Please return all of the data exactly as written.

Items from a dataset
=-=-=-=-=

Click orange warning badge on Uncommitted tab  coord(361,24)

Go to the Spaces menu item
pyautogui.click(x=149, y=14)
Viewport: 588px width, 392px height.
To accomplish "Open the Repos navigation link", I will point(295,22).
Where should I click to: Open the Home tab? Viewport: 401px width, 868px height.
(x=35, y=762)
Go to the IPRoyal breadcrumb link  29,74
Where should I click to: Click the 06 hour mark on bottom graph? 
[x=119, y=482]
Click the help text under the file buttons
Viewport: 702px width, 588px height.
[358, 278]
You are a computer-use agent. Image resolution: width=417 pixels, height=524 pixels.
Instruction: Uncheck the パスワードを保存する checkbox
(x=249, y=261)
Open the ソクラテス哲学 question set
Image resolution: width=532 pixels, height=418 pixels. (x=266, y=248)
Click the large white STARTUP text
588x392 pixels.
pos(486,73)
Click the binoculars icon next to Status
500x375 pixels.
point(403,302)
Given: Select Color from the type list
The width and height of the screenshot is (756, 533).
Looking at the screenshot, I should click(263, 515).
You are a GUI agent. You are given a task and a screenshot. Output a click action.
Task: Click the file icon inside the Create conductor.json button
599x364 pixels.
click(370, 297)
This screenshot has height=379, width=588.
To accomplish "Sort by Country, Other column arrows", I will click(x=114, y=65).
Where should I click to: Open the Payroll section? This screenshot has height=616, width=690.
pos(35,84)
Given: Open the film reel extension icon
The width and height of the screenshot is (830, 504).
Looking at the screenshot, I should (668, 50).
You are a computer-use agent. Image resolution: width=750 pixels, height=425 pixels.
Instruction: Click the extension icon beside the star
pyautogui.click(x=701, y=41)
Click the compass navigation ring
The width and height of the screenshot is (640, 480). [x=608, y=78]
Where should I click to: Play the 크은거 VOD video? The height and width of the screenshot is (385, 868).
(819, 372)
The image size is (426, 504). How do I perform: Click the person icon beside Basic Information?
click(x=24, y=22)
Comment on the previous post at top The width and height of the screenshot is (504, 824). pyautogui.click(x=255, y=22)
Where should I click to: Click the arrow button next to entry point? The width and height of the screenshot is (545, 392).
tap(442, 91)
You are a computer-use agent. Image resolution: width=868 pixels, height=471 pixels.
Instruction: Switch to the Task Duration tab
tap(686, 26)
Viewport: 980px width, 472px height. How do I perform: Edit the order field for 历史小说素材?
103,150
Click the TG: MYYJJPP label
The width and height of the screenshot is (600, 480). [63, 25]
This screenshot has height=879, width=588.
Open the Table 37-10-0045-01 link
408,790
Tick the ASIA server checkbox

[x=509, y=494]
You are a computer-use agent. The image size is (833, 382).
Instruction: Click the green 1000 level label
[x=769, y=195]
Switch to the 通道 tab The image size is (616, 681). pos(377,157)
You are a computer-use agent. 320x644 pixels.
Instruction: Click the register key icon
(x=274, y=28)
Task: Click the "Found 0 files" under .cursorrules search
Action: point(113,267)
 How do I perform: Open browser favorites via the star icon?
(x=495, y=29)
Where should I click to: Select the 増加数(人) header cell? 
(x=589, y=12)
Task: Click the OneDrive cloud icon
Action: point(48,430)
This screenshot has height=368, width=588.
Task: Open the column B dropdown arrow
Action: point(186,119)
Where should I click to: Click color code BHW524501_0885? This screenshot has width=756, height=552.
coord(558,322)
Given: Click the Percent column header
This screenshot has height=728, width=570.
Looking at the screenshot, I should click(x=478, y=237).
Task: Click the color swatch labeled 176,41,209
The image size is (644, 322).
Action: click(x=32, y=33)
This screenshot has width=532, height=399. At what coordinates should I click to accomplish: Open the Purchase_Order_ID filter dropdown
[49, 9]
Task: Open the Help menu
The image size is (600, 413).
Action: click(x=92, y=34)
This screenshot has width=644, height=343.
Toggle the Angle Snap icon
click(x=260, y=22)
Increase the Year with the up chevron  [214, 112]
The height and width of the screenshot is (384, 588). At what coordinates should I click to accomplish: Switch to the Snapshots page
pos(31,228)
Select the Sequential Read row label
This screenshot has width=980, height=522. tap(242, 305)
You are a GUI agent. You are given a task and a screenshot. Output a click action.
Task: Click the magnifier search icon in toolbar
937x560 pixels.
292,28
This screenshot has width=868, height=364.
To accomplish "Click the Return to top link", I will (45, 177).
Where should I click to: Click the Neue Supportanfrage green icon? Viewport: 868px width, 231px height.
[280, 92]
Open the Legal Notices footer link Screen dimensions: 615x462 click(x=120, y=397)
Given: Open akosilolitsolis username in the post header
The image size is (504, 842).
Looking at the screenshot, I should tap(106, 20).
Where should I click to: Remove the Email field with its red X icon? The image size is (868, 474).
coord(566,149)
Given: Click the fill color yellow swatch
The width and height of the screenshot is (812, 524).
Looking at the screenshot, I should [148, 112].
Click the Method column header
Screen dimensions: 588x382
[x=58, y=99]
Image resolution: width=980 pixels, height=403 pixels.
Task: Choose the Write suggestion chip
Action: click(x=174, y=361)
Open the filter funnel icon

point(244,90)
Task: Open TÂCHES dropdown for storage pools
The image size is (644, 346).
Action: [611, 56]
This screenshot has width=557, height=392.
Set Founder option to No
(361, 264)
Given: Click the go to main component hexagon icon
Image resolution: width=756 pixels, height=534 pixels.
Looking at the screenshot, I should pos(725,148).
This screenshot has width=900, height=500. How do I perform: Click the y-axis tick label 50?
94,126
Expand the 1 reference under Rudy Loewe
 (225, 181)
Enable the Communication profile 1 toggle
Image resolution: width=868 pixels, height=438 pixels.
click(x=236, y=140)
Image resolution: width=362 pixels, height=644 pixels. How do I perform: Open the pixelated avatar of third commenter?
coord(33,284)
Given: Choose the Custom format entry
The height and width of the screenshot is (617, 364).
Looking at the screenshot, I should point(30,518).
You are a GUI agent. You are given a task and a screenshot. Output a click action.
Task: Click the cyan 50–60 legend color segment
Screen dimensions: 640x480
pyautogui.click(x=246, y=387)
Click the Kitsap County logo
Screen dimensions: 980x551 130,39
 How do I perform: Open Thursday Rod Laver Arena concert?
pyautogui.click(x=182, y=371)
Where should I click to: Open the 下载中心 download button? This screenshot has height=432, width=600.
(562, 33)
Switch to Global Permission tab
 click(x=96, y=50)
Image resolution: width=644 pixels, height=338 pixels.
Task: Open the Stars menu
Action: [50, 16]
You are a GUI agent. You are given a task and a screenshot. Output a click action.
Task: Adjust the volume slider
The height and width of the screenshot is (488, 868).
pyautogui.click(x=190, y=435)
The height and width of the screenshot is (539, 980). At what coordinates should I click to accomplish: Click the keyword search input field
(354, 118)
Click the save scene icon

=-=-=-=-=

__RESPONSE AREA__:
Click orange warning badge on Uncommitted tab  coord(361,24)

Go to the Spaces menu item
pyautogui.click(x=149, y=14)
Viewport: 588px width, 392px height.
To accomplish "Open the Repos navigation link", I will point(295,22).
Where should I click to: Open the Home tab? Viewport: 401px width, 868px height.
(x=35, y=762)
Go to the IPRoyal breadcrumb link  29,74
Where should I click to: Click the 06 hour mark on bottom graph? 
[x=119, y=482]
Click the help text under the file buttons
Viewport: 702px width, 588px height.
[358, 278]
You are a computer-use agent. Image resolution: width=417 pixels, height=524 pixels.
Instruction: Uncheck the パスワードを保存する checkbox
(x=249, y=261)
Open the ソクラテス哲学 question set
Image resolution: width=532 pixels, height=418 pixels. (x=266, y=248)
Click the large white STARTUP text
588x392 pixels.
pos(486,73)
Click the binoculars icon next to Status
500x375 pixels.
point(403,302)
Given: Select Color from the type list
The width and height of the screenshot is (756, 533).
Looking at the screenshot, I should click(263, 515).
You are a GUI agent. You are given a task and a screenshot. Output a click action.
Task: Click the file icon inside the Create conductor.json button
599x364 pixels.
click(370, 297)
This screenshot has height=379, width=588.
To accomplish "Sort by Country, Other column arrows", I will click(x=114, y=65).
Where should I click to: Open the Payroll section? This screenshot has height=616, width=690.
pos(35,84)
Given: Open the film reel extension icon
The width and height of the screenshot is (830, 504).
Looking at the screenshot, I should (668, 50).
You are a computer-use agent. Image resolution: width=750 pixels, height=425 pixels.
Instruction: Click the extension icon beside the star
pyautogui.click(x=701, y=41)
Click the compass navigation ring
The width and height of the screenshot is (640, 480). [x=608, y=78]
Where should I click to: Play the 크은거 VOD video? The height and width of the screenshot is (385, 868).
(819, 372)
The image size is (426, 504). How do I perform: Click the person icon beside Basic Information?
click(x=24, y=22)
Comment on the previous post at top The width and height of the screenshot is (504, 824). pyautogui.click(x=255, y=22)
Where should I click to: Click the arrow button next to entry point? The width and height of the screenshot is (545, 392).
tap(442, 91)
You are a computer-use agent. Image resolution: width=868 pixels, height=471 pixels.
Instruction: Switch to the Task Duration tab
tap(686, 26)
Viewport: 980px width, 472px height. How do I perform: Edit the order field for 历史小说素材?
103,150
Click the TG: MYYJJPP label
The width and height of the screenshot is (600, 480). [63, 25]
This screenshot has height=879, width=588.
Open the Table 37-10-0045-01 link
408,790
Tick the ASIA server checkbox

[x=509, y=494]
You are a computer-use agent. The image size is (833, 382).
Instruction: Click the green 1000 level label
[x=769, y=195]
Switch to the 通道 tab The image size is (616, 681). pos(377,157)
You are a computer-use agent. 320x644 pixels.
Instruction: Click the register key icon
(x=274, y=28)
Task: Click the "Found 0 files" under .cursorrules search
Action: point(113,267)
 How do I perform: Open browser favorites via the star icon?
(x=495, y=29)
Where should I click to: Select the 増加数(人) header cell? 
(x=589, y=12)
Task: Click the OneDrive cloud icon
Action: point(48,430)
This screenshot has height=368, width=588.
Task: Open the column B dropdown arrow
Action: point(186,119)
Where should I click to: Click color code BHW524501_0885? This screenshot has width=756, height=552.
coord(558,322)
Given: Click the Percent column header
This screenshot has height=728, width=570.
Looking at the screenshot, I should click(x=478, y=237).
Task: Click the color swatch labeled 176,41,209
The image size is (644, 322).
Action: click(x=32, y=33)
This screenshot has width=532, height=399. At what coordinates should I click to accomplish: Open the Purchase_Order_ID filter dropdown
[49, 9]
Task: Open the Help menu
The image size is (600, 413).
Action: click(x=92, y=34)
This screenshot has width=644, height=343.
Toggle the Angle Snap icon
click(x=260, y=22)
Increase the Year with the up chevron  [214, 112]
The height and width of the screenshot is (384, 588). At what coordinates should I click to accomplish: Switch to the Snapshots page
pos(31,228)
Select the Sequential Read row label
This screenshot has width=980, height=522. tap(242, 305)
You are a GUI agent. You are given a task and a screenshot. Output a click action.
Task: Click the magnifier search icon in toolbar
937x560 pixels.
292,28
This screenshot has width=868, height=364.
To accomplish "Click the Return to top link", I will (45, 177).
Where should I click to: Click the Neue Supportanfrage green icon? Viewport: 868px width, 231px height.
[280, 92]
Open the Legal Notices footer link Screen dimensions: 615x462 click(x=120, y=397)
Given: Open akosilolitsolis username in the post header
The image size is (504, 842).
Looking at the screenshot, I should tap(106, 20).
Where should I click to: Remove the Email field with its red X icon? The image size is (868, 474).
coord(566,149)
Given: Click the fill color yellow swatch
The width and height of the screenshot is (812, 524).
Looking at the screenshot, I should [148, 112].
Click the Method column header
Screen dimensions: 588x382
[x=58, y=99]
Image resolution: width=980 pixels, height=403 pixels.
Task: Choose the Write suggestion chip
Action: click(x=174, y=361)
Open the filter funnel icon

point(244,90)
Task: Open TÂCHES dropdown for storage pools
The image size is (644, 346).
Action: [611, 56]
This screenshot has width=557, height=392.
Set Founder option to No
(361, 264)
Given: Click the go to main component hexagon icon
Image resolution: width=756 pixels, height=534 pixels.
Looking at the screenshot, I should pos(725,148).
This screenshot has width=900, height=500. How do I perform: Click the y-axis tick label 50?
94,126
Expand the 1 reference under Rudy Loewe
 (225, 181)
Enable the Communication profile 1 toggle
Image resolution: width=868 pixels, height=438 pixels.
click(x=236, y=140)
Image resolution: width=362 pixels, height=644 pixels. How do I perform: Open the pixelated avatar of third commenter?
coord(33,284)
Given: Choose the Custom format entry
The height and width of the screenshot is (617, 364).
Looking at the screenshot, I should point(30,518).
You are a GUI agent. You are given a task and a screenshot. Output a click action.
Task: Click the cyan 50–60 legend color segment
Screen dimensions: 640x480
pyautogui.click(x=246, y=387)
Click the Kitsap County logo
Screen dimensions: 980x551 130,39
 How do I perform: Open Thursday Rod Laver Arena concert?
pyautogui.click(x=182, y=371)
Where should I click to: Open the 下载中心 download button? This screenshot has height=432, width=600.
(562, 33)
Switch to Global Permission tab
 click(x=96, y=50)
Image resolution: width=644 pixels, height=338 pixels.
Task: Open the Stars menu
Action: [50, 16]
You are a GUI agent. You are given a task and a screenshot. Output a click action.
Task: Adjust the volume slider
The height and width of the screenshot is (488, 868).
pyautogui.click(x=190, y=435)
The height and width of the screenshot is (539, 980). At what coordinates should I click to accomplish: Click the keyword search input field
(354, 118)
Click the save scene icon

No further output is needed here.